© David Deal, 2011

The latest edition of the Canadian Journal of Learning and Technology (Vol. 37. No. 2, 2011) has five articles on this topic, all in French (there are short English abstracts for each article.)

Emmanuel Duplàa Taktak writes an editorial Presentation: Games and Learning in Digital Worlds

Louise Sauvé, David Kaufman, and Lise Renaud’s article Creating an Educational Online Game, Asthma :1,2,3…Breath!, to Sensitize
Secondary School Students to the Problems of Asthma
is about a ‘game’ for secondary school students on asthma.

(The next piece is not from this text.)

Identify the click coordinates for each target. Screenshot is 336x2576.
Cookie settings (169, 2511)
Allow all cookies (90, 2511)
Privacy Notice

Marc-Antoine Dumont, Michael Thomas Power, and Sylvie Barma’s article GeoEduc3D: Evolution of Serious Gaming Towards Mobility and Augmented Reality in Science and Technology Education describes the development of a gaming prototype for senior high school students in science and technology studies, called Géoéduc 3D

Samuelle Ducrocq-Henry article Learning Together in Class Via Popular Video Games: A Pedagogical LAN Model reports on his PhD thesis “Tribes in Play” which puts forward a pedagogical LAN (PL) model that resulted from a local area network video game competition (LAN parties) study.

Vincent Berry’s article Playing to Learn: Are you Serious? A Theoretical Discussion of the Relationship Between (Video) Games and Learning offers a theoretical discussion of the relationship between video games and education based on both a literature review of this field and a study of players of Massively Multiplayer Online Role-Playing Games.

Etienne Armand Amato’s article The Uses of Serious Video Games: Purposes, Discourses, and Correlations argues that to overcome the rhetoric used by the actors in this quickly expanding sector, a new definition of serious video games is needed. This definition is based on how video games are utilized and comes to the conclusion that all serious games try to correlate effectively game and reality.


Far too often, language divides the world of anglophone and francophone speakers in Canada. As a result both communities suffer from missed opportunities to share knowledge and experience. As someone who reads French reasonably well, I welcome this francophone edition.

However, the  Canadian Network for Innovation in Education is the national organization for learning technologists and distance educators in Canada. It would increase knowledge transfer between the two language communities considerably if all articles in their journal were published in full in both languages. Ideally, all Canadians should be bi-lingual in English and French (which for many Canadians means being tri-lingual at least), and I realise there is a large cost in translation, but Canada is too small a country for such solitudes. We need to learn from each other.